Been a busy week and a half, new business won has been planned and bought, and already I'm pulled back in to the fray of pitching for 3 more. Success rate so far still 100% so I must be doing something right on the online media front, together with great colleagues who cover off the offline plans.

On the back of that I've been also looking at more web 2.0 social media apps and my favourites this week are TV/Selfstream Ustream.com, Justin.tv and phlogging site Ipadio.com. Oh the new words that pop up in this business - phlogging (!) where will it ever end.

Been watching the Man U v Arsenal game stream on Ustream and the fact you cam embed the stream on your own website is an idea I'm sure that will take off even more this year. Ipadio I like very much, phone blogging, even live phone blogging. Someone will come up with great ideas for these and the embed feature once again plus datacapture etc needs more brain power to work out how best to use it personally and commercially.

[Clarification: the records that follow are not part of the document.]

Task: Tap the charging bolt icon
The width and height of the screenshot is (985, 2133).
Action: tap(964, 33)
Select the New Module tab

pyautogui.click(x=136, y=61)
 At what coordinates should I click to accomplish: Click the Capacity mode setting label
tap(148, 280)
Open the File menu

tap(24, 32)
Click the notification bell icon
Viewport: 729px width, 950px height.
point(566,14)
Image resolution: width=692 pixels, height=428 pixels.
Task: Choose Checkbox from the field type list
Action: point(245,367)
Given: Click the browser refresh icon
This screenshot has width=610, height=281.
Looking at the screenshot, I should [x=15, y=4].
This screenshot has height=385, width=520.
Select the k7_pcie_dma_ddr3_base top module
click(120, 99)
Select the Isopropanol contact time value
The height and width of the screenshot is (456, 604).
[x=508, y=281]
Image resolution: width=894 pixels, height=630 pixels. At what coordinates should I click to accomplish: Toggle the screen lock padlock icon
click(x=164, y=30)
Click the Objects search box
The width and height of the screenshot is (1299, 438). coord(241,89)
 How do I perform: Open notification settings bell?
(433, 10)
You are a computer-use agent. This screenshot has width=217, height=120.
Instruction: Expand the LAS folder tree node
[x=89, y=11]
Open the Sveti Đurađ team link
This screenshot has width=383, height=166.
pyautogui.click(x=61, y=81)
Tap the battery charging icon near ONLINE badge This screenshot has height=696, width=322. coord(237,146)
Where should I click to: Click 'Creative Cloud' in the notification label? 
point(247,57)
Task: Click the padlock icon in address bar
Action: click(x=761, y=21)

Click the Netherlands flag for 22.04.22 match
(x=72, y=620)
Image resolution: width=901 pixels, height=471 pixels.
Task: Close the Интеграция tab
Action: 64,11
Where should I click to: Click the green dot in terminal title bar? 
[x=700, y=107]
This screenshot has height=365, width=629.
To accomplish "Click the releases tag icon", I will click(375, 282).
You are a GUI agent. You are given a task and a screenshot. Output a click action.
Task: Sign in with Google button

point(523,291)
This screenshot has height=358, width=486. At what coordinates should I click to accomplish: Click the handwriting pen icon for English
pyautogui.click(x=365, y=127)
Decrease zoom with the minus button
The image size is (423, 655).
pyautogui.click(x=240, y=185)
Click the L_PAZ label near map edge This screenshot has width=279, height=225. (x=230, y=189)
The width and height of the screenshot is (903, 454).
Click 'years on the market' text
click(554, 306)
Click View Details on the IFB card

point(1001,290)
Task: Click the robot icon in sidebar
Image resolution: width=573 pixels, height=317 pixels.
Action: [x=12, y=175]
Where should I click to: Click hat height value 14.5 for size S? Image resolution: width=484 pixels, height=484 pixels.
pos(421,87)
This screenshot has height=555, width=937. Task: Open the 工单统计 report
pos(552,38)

Realised that it's been 20 years nearly since my last marathon - a hotter New York one than the weekend's London one. So what do I do? Yup, I signed-up for the 2010 London Marathon ballot. 1 in 5 chance and how these things have changed so much with the involvement of charities that target the event. When signing up you are asked which charity would you perhaps support and raise money for. You get the idea that you are hardly going to get a place in the race unless you run for one on their list. So you choose up to 5 to look at. 24hrs later 2 of them are asking me to run for them, raise either £1500 or £2000, offering me many benefits for choosing them, and asking for downpayments from £30 to £100 which gives me more chance of being able to run for them. Hmm, not so much a lottery, more a charity scramble. Although charity is wonderful it's a shame one just can't run and not feel as if you owe thousands for getting the chance to do so. Anyway still some months before the lottery results are out.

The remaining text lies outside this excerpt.